### Exercise details
Below are some records; find each line that carries the word "menu" and copy it.

### Input
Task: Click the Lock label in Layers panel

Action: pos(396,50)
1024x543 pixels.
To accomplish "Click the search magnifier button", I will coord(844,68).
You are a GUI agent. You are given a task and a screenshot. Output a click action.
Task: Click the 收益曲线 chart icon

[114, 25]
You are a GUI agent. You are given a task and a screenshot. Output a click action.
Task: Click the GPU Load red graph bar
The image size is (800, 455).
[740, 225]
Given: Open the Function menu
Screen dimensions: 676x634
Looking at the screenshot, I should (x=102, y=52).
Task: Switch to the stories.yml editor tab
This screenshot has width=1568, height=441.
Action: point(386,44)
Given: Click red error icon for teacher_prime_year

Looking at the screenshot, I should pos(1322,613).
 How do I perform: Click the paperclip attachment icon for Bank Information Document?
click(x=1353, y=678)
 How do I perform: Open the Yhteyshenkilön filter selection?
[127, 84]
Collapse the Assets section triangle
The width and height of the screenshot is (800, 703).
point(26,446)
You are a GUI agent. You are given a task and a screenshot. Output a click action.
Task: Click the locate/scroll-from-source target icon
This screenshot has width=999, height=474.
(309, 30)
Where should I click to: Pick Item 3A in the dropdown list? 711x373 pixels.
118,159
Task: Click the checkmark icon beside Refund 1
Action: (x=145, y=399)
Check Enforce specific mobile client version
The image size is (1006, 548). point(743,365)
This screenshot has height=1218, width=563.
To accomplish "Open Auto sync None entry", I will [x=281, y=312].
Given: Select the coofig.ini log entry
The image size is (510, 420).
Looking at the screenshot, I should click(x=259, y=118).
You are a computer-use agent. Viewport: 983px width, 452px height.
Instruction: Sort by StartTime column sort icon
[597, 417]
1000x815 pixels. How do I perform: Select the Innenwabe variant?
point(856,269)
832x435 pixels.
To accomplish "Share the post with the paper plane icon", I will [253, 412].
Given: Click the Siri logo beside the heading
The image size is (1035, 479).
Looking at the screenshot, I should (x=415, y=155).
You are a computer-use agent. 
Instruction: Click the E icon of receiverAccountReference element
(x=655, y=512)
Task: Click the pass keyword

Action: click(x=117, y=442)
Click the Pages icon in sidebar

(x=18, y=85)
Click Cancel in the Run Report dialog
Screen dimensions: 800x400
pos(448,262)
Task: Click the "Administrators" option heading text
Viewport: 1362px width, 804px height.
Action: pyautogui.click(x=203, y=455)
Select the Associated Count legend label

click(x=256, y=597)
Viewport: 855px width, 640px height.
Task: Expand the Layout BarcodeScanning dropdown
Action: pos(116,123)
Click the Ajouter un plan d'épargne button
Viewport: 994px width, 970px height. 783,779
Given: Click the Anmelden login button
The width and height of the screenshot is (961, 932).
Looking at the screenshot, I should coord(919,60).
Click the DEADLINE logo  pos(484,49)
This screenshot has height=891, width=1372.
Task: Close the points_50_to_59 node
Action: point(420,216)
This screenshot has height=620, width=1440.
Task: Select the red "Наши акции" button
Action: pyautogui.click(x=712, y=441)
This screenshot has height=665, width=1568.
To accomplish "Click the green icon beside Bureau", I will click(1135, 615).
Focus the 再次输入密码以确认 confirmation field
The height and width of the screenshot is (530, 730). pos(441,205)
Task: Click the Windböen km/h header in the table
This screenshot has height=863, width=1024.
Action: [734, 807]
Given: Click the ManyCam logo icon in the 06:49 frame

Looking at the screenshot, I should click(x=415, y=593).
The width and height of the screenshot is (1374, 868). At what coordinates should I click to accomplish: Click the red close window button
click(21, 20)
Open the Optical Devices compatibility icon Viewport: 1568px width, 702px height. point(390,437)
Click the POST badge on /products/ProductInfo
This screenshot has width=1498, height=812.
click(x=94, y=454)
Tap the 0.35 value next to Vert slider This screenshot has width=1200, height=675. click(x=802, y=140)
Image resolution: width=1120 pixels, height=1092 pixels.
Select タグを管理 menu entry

### Task result
Given: Open the Function menu
Select タグを管理 menu entry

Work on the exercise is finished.